[依頼内容]
**1.** JRAの降級制度についての本文のうち、「3着以下でも賞金は出ますが」で始まる段落を、要点を残したまま短く書き直してもらえますか?
**2.** JRAの降級制度についての本文を、途切れたところから書き継いでもらえますか?

[本文]
※ ※ ※

JRA(中央競馬)の一大改革!降級馬が居なくなる?

 

こんにちは、はしくれです。

今、中央競馬は夏競馬真っ盛り。

夏らしいハンデ戦や、荒れる重賞

突然の大雨や上がり馬の台頭などなど

今年も夏競馬らしい熱戦が繰り広げられています。

 

そんな中、先週の7月28日土曜日

JRA・日本中央競馬会から

このような驚きの発表が競馬ファンにもたらされました。

 

<4歳春季競馬までに獲得した平地収得賞金の取扱い>

現行
4歳春季競馬までに獲得した収得賞金を(4歳の)夏季競馬開始時点で2分の1とする

変更後
4歳春季競馬までに獲得した収得賞金を(4歳の)夏季競馬開始時点で2分の1としない

 

上記はJRAのホームページより抜粋したものですが

これはとても大きな改革です。

 

今日はなぜこれが重要な改革なのか

それをぜひあなたにお伝えしたいと思います。

 

☆降級馬が居なくなる

 

・・・この文面から先ず分かることは、

夏競馬の風物詩の一つである、上位クラスからの降級馬が存在しなくなる

という事です。

 

これだけだと分かりづらいので簡単に説明すると

中央競馬にはまず

収得賞金に応じたクラス分け制度

というものがあり、これは

レースで1着か2着に入ると得られる「本賞金」を

いくらその馬が稼いだかでクラス分けされる制度

になります。

 

3着以下でも賞金は出ますが

それらは本賞金には加算されず、

「総賞金」として加算される事になります。

(*一般的に競走馬が稼いだ賞金としては総賞金が取り沙汰されます)

 

現行の制度では

競走馬がデビューできる2歳戦から

4歳の夏を迎えるまでに

一頭の馬が収得した本賞金を一度、4歳の夏に半分にして計算する

という制度で施行されていまして

 

それによって

本賞金が現行クラスの収得賞金に満たない馬は、

下位クラスへと降級する措置

が取られていました。

 

そして、この制度には以下のようなメリットがありました。

 

①早熟傾向の強い馬が

早い時期に賞金を稼いだものの

成績が頭打ちになり

上位クラスで活躍できなくなったりしている時

クラスが落ちて活躍しやすくなる。

 

②逆に晩成傾向の強い馬が

体が完成される前に上位クラスで伸びあぐねている時

下位クラスに降級する事で賞金を稼ぎやすくなる。

 

③降級する事を見越したローテーションを考え

少しでも多くの賞金を稼げるよう

所属馬を管理する調教師は作戦が立てられる。

 

④馬券を買う競馬ファンは

上位クラスから下位クラスに転じる実力の高い馬たちを

馬券で狙い撃ちすることができる。

 

主に以上の4点が挙げられますが

こうしてみると4以外は、主に

馬主が一頭の馬で賞金をより多く稼げるような配慮

とも見られます。

※ ※ ※

[提供資料]
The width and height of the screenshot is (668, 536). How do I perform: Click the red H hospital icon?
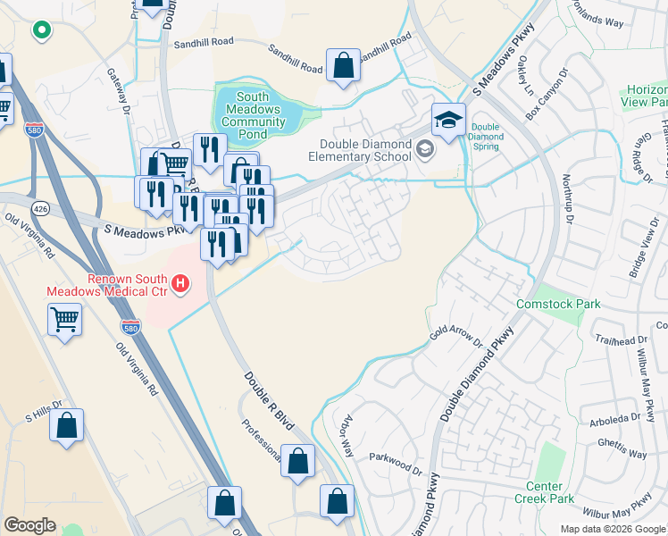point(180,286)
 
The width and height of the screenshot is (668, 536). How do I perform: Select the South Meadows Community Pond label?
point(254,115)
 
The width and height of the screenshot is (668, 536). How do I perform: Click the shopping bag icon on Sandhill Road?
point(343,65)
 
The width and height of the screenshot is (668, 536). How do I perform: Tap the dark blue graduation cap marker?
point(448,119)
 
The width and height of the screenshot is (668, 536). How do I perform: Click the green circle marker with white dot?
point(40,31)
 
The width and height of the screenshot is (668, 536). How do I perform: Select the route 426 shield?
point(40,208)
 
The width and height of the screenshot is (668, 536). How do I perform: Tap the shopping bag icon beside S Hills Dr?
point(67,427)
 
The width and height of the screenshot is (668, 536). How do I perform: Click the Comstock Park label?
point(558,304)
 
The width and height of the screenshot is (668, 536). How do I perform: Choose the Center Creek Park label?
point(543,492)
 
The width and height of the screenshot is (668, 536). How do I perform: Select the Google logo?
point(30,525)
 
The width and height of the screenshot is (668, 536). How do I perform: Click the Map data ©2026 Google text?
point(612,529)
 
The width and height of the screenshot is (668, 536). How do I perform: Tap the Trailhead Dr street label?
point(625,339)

※ ※ ※

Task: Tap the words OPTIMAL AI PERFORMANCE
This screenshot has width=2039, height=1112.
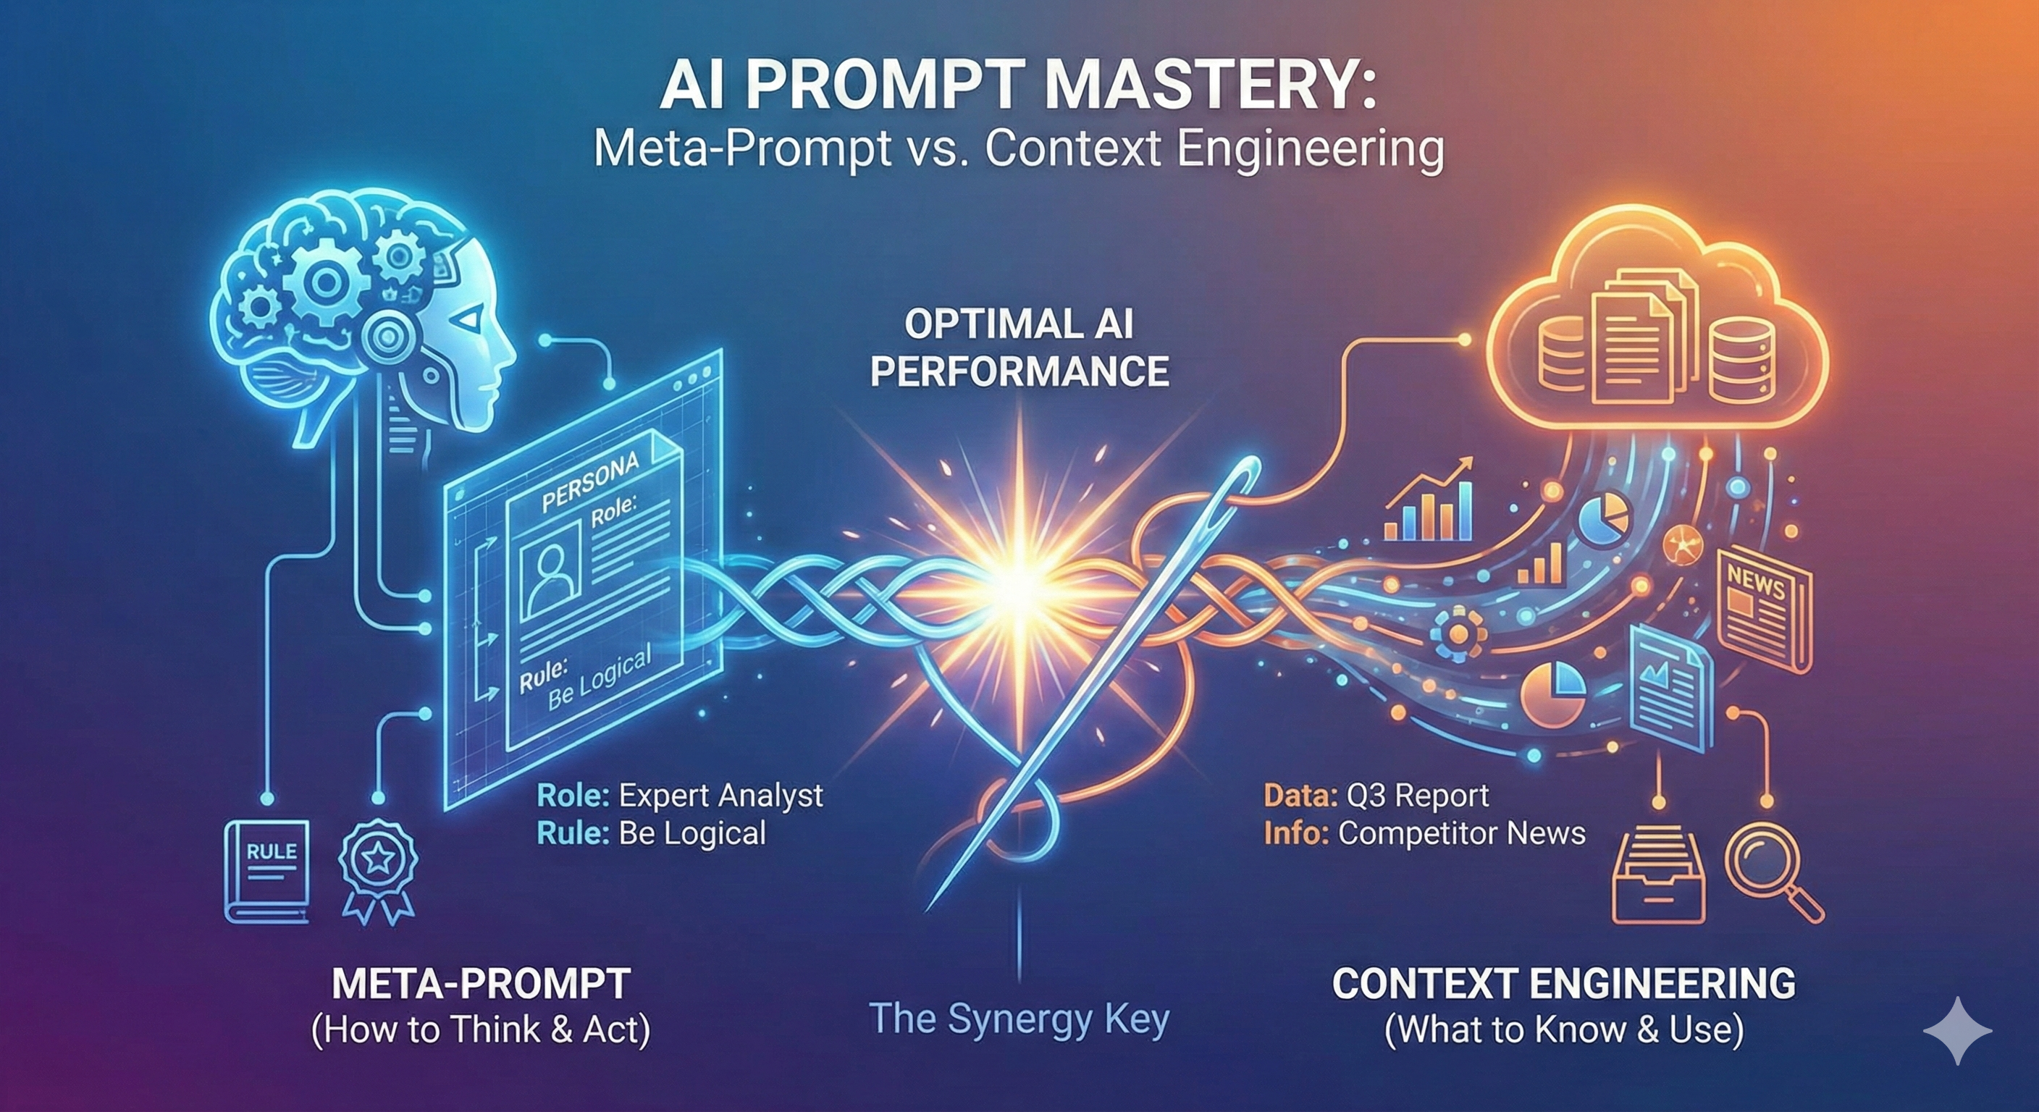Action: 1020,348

※ ※ ※

[回答結果]
**1.** 3着以下の賞金は本賞金に加算されず、総賞金に加算される。一般に競走馬の稼いだ賞金として話題になるのは総賞金である。

**2.**
 

もちろんこれは競走馬の為にもなるわけですが

基本的には馬主の強い影響力を物語っている制度と言えます。

ところがこの制度がなくなると、どうなるでしょう。

 

①早熟で頭打ちになった馬や

晩成で伸びあぐねている馬にとっては

活躍の場が少なくなる。

 

②一頭の馬で多く稼ぐ事が難しくなれば

それだけ馬主の「見切り」も早くなり

二度と見る事のできない馬が増える。

 

③管理する調教師としても

レース選択の幅が狭まる事になり

それだけ管理馬のローテーションに余裕が持てなくなる。

 

④降級馬を狙い撃ちしていた馬券スタイルが

二度と再現できなくなる。

 

このような事態が訪れます。

 

 

天高く馬肥ゆる秋

という言葉がありますが

競走馬は秋を迎える時期に成長する事が多く

3歳の夏を越えて他馬が成長してくると

どうしても早熟の馬には苦しくなるわけです。

 

救済処置としては地方競馬への移籍

などもありますが

やはり一番の心配は早熟馬の今後でしょう。

 

地方競馬では競走馬そのものが不足し

1レースの出走馬が少なくなる傾向もありますが

この改革で全ての競走馬が地方に移籍するわけではありませんので・・・。

地方競馬への移籍が救済処置になる場合は

はっきりと言ってしまえば多くはないでしょう。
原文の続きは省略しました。